- **TEKS DOKUMEN**:
============================================================

Baca berita dengan sedikit iklan, klik di sini
PENAWARAN saham perdana (initial public offering/IPO) PT Garuda Indonesia Tbk menyisakan kisah sedih bagi tiga penjamin emisinya. Alih-alih bisa segera meraup untung, tiga perusahaan sekuritas milik negara—PT Bahana Securities, PT Danareksa Sekuritas, dan PT Mandiri Sekuritas—terancam membukukan kerugian dalam buku neracanya, akhir Februari ini, akibat harga saham Garuda terus turun.
Sejak resmi melantai di Bursa Efek Indonesia pada Jumat, 11 Februari lalu, harga saham Garuda sudah melorot 31 persen. Pada akhir perdagangan Jumat pekan lalu, harga saham berkode GIAA itu hanya dihargai Rp 530, jauh dibanding harga perdananya Rp 750 selembar. Menurut sumber Tempo, ketiga broker pelat merah ini masing-masing memiliki empat persen saham Garuda. Ini akibat saham Garuda yang tak laku dijual dalam program penawaran saham perdana tiga pekan lalu.
Total potensi kerugian (potential loss) Bahana, Mandiri, dan Danareksa dari perdagangan saham maskapai itu hampir menembus Rp 690 miliar. Modal kerja bersih disesuaikan (MKBD) tiga perusahaan efek itu pun semakin tergerus. ”Apes betul, dan ini dialami oleh semua penjamin emisi saham Garuda,” tutur sumber ini kepada Tempo pekan lalu.
Bahana Securities, Mandiri Sekuritas, dan Danareksa sedang nahas. Menurut seorang petinggi penjamin emisi Garuda, dalam IPO lalu, saham Garuda yang tak laku mencapai 3,01 miliar lembar dari total yang dijual 6,27 miliar lembar. Jumlah saham Garuda tak terjual itu setara dengan 12 persen atau senilai Rp 2,25 triliun. Bahana, Mandiri, dan Danareksa harus ”menelan” masing-masing empat persen saham.
Akibatnya, Bahana, Mandiri, dan Danareksa pontang-panting mencari duit untuk menyerap saham Garuda itu. Danareksa Sekuritas dan Bahana terpaksa berutang ke PT Danareksa (persero) dan PT Bank Mandiri. Danareksa (persero) mengucurkan duit Rp 750 miliar kepada Danareksa Sekuritas—unit usahanya sendiri—dan Rp 250 miliar kepada Bahana. Bahkan Bahana harus mencari tambahan utang ke Bank Mandiri dan pasar uang. Mandiri Sekuritas meminjam dari induknya (Bank Mandiri), senilai Rp 750 miliar. ”Padahal jangka waktu pinjamannya pendek dan bunganya tinggi sekali,” ujarnya.

============================================================

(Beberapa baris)

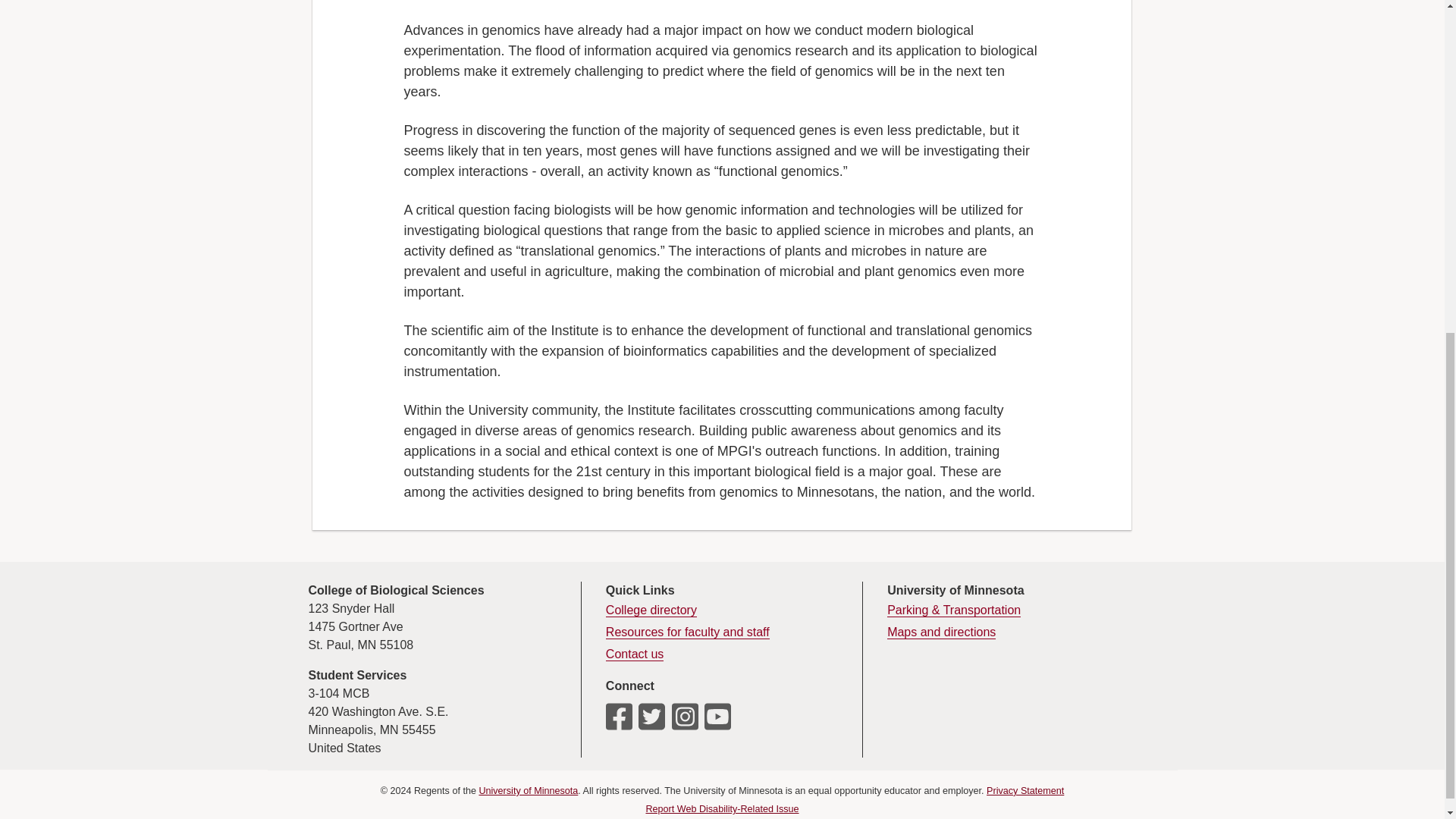
UMN CBS Youtube (717, 722)
UMN CBS Instagram (684, 722)
UMN CBS Twitter (652, 722)
UMN CBS Facebook (618, 722)
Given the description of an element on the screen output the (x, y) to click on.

============================================================

- **TUGAS YANG DIKERJAKAN**:
#1 Tentukan apakah setiap pernyataan berikut sesuai dengan teks tentang IPO Garuda Indonesia, dengan menjawab ya atau tidak disertai kutipan persis kata-kata penentunya dari teks tersebut: (a) Saham Garuda resmi melantai di Bursa Efek Indonesia pada Jumat, 11 Februari; (b) Harga perdana saham Garuda adalah Rp 530 selembar; (c) Mandiri Sekuritas meminjam Rp 250 miliar dari Bank Mandiri.
#2 Ubahlah semua baris di bagian data dengan mengganti "UMN CBS" menjadi "CBS UMN", tanpa mengubah bagian lainnya. Tuliskan kembali baris-baris tersebut tanpa menyertakan gambar.

- **JAWABAN PER TUGAS**:
#1
(a) Ya: "Sejak resmi melantai di Bursa Efek Indonesia pada Jumat, 11 Februari lalu"
(b) Tidak: "jauh dibanding harga perdananya Rp 750 selembar"
(c) Tidak: "Mandiri Sekuritas meminjam dari induknya (Bank Mandiri), senilai Rp 750 miliar"

#2
CBS UMN Youtube (717, 722)
CBS UMN Instagram (684, 722)
CBS UMN Twitter (652, 722)
CBS UMN Facebook (618, 722)
Given the description of an element on the screen output the (x, y) to click on.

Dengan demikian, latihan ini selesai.